Model fidelity is important for assessing the explainability of recommendation systems because it quantifies the ratio of recommendations that are supported by explanations (Peake & Wang, 2018; Zhang & Chen, 2020). This study evaluated the reliability of the Shareh system to establish an interpretable rationale for its recommendations. Fidelity was defined as the proportion of recommendation cases that yielded a valid explanation and computed as described in Eq. (7):

ModelFidelity=NumberofsuccessfullyexplainedrecommendationpairsTotalnumberofrecommendationpairs×100%.

Our assessment, which employed empirical data, showed that explanations were effectively produced for 15,014 out of 15,050 user–item recommendation combinations, resulting in a faithfulness score of 99.76%. The system effectively provided explanations for nearly all recommendations, confirming its reliability and interpretability.

Conclusion and future work

Shareh, the first explainable KG-based Arabic recommender system, was developed to address challenges of accuracy and transparency in Arabic recommender systems.
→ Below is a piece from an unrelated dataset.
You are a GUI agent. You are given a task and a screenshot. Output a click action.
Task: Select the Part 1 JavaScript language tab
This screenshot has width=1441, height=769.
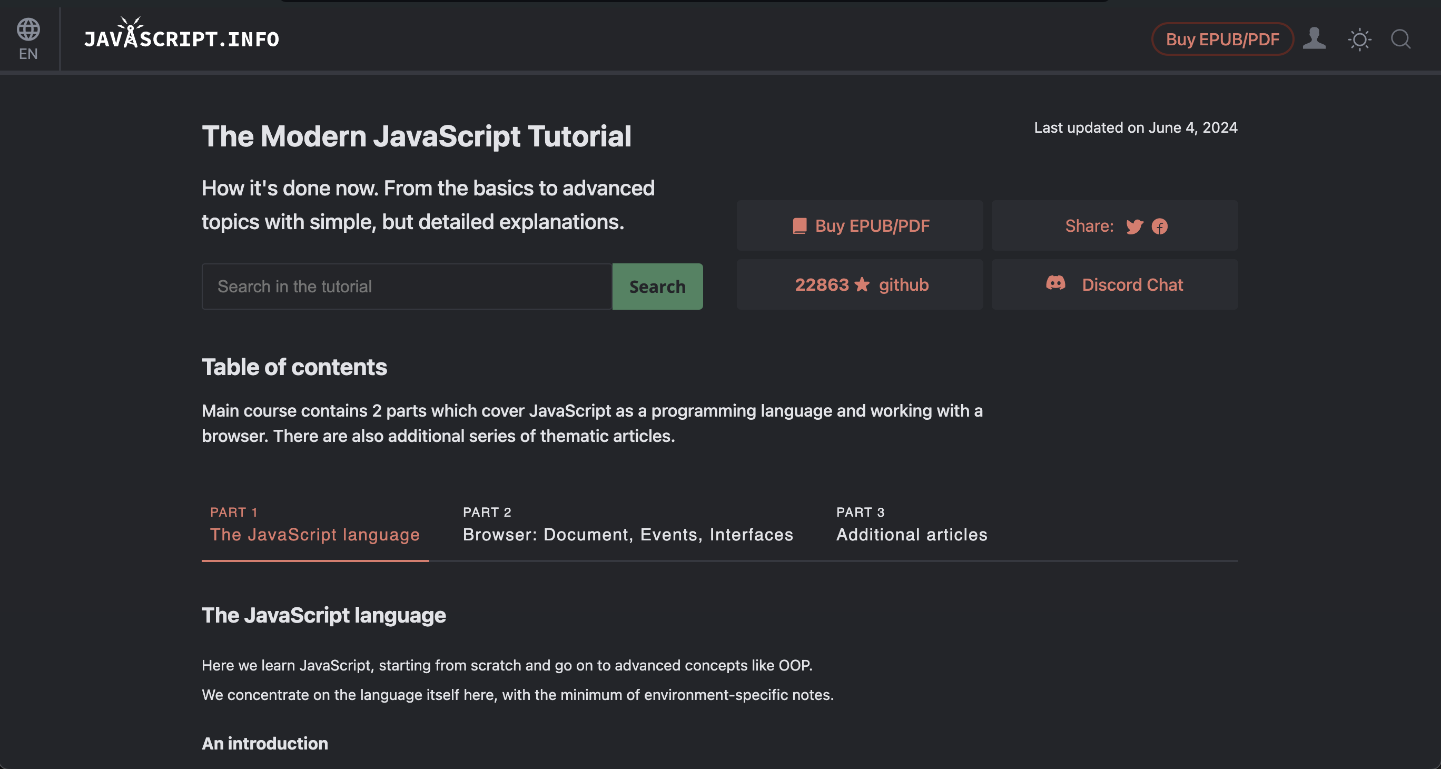pyautogui.click(x=315, y=534)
By unifying user reviews, item metadata, and user–user similarities into a heterogeneous knowledge graph and leveraging graph attention networks with meta-path-guided reasoning, Shareh significantly outperformed existing baselines. It is important to emphasize that the reported performance improvements and conclusions are specifically demonstrated within the domain of Arabic book recommendations using the BRAD dataset; generalizability to other domains or languages requires further investigation. While Shareh’s architecture is designed to be general-purpose, its effectiveness in other Arabic domains such as e-commerce or e-learning depends on domain-specific adaptations, including the availability of structured knowledge, the quality of user-generated content, and cultural-linguistic nuances. Empirical validation across these domains remains a central objective of future research. Experimental results demonstrated that Shareh reduced RMSE and MAE by more than 30% while providing varied, interpretable rationales through human-readable meta-path explanations.
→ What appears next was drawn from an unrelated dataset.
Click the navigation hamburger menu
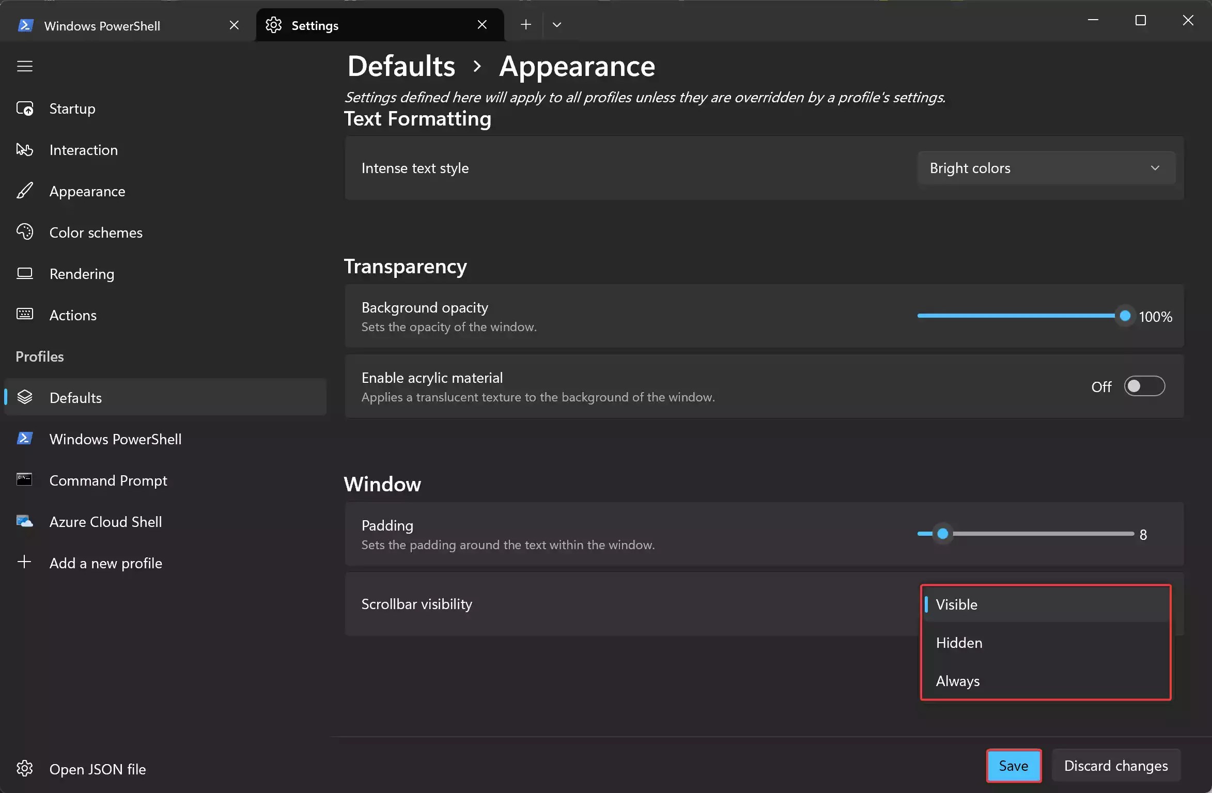Screen dimensions: 1212x793 pyautogui.click(x=24, y=66)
Importantly, Shareh mitigates the cold-start problem by leveraging the diversity of meta-paths within the unified KG. Users with limited interactions benefit from content-based paths (e.g., User–Item–Author, User–Item–Genre), while users with richer histories gain from collaborative paths (e.g., User–User–Item). This balanced integration ensures that even sparsely active users receive meaningful recommendations, thereby enhancing robustness and coverage across the dataset.
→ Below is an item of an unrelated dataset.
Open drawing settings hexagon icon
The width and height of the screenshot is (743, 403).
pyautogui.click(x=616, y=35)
Despite these achievements, several challenges remain. The reliance on GATs and meta-path reasoning introduces computational overhead, and broader validation beyond the BRAD dataset is required to confirm generalizability. Accordingly, future research will focus on the following directions:

  • Performance Optimization: Apply dimensionality reduction and graph pruning to reduce computational complexity while preserving high-quality recommendations.

  • Cross-Domain and Multi-domain Expansion: Validate Shareh on additional Arabic datasets and extend it to other domains, such as e-commerce and e-learning, ensuring broader applicability, fairness, and privacy preservation.

  • Sentiment-Aware Similarity: Incorporate sentiment analysis into user similarity computations to capture review polarity, thereby refining similarity links and improving both accuracy and explanation quality.

  • Benchmarking Against Generic KG-Based Models: Compare Shareh with non-language-specific KG-based recommenders (e.g., KGAT) after adapting them to Arabic metadata, to further validate robustness.

  • User-Centered Evaluation: Conduct controlled user studies to directly assess the clarity, persuasiveness, and trustworthiness of explanations, complementing fidelity metrics with human-centered evaluation.

Appendix: sample from the arbkg

{

“id”: “16014434”,

“book_name”: “قواعد العشق الأربعون”,

“author_name”: “اليف شافاك”,

“genres”: [“الروايات“, ”الخيال التاريخي”],

“num_pages”: 511,

“publisher”: “دار الآداب”,

}

Supplemental Information

Knowledge graph dataset.

The dataset consists of a little bit more than 156K reviews in Arabic language. The reviews were collected from GoodReads.com website during June/July 2016.